▸ **THE DATA**:
----------
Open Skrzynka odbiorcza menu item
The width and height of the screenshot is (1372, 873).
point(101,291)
----------
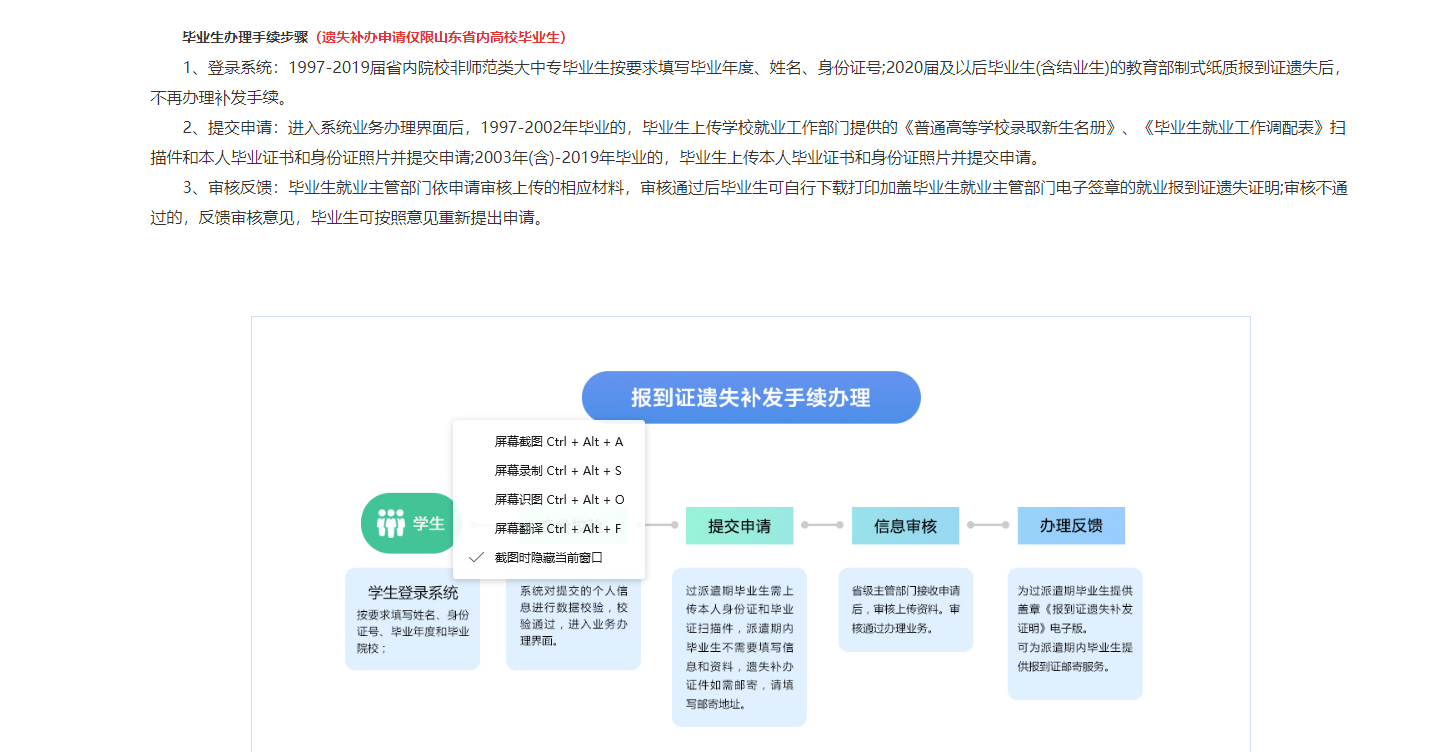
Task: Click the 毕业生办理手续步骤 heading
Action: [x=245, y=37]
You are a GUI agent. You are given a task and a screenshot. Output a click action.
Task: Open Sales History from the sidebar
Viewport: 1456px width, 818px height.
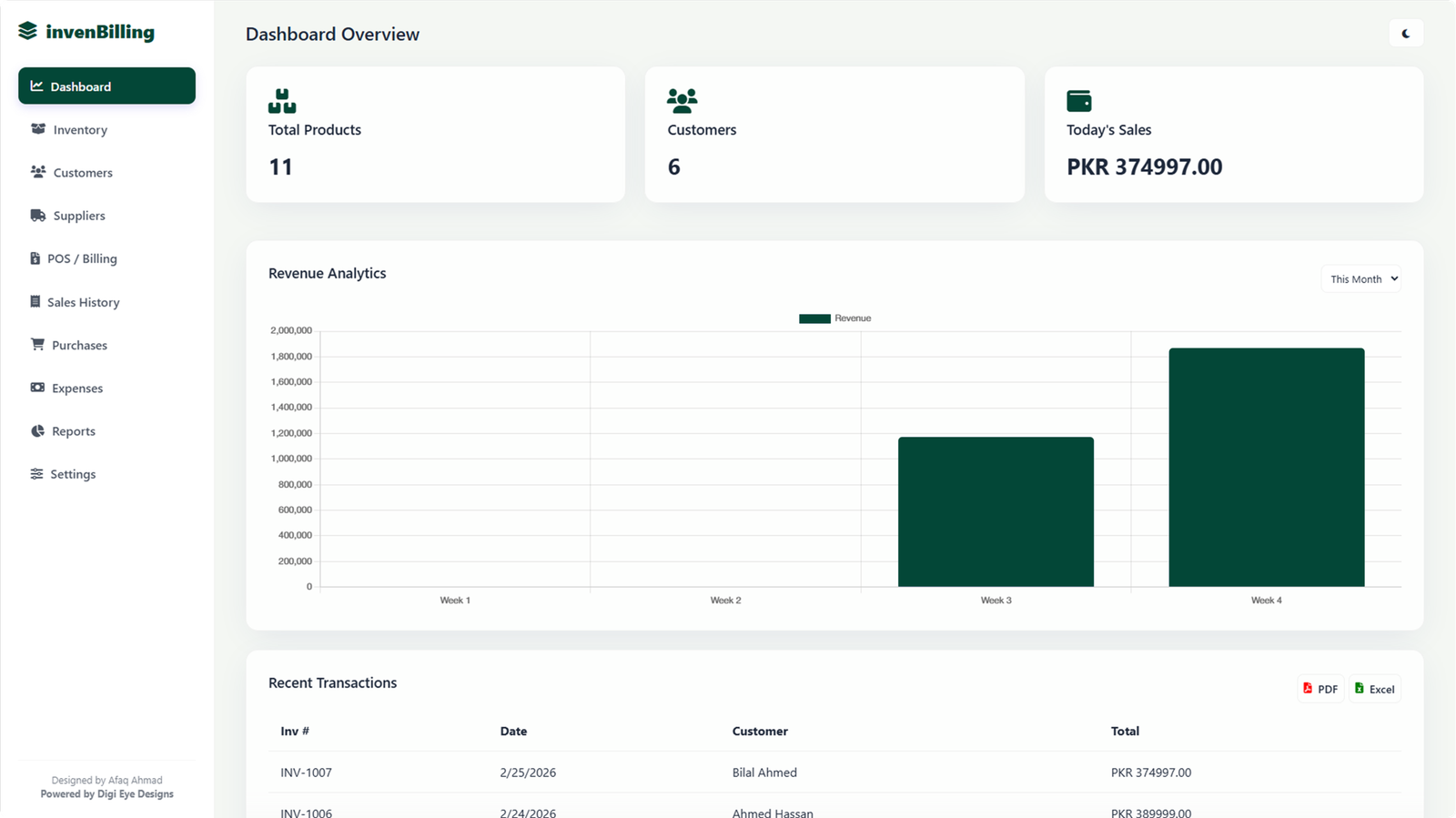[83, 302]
----------
▸ **ACTIVITY**:
Copy all lines of the listing above that contain the string "Open".

▸ **RESULT OF THE TASK**:
Open Skrzynka odbiorcza menu item
Task: Open Sales History from the sidebar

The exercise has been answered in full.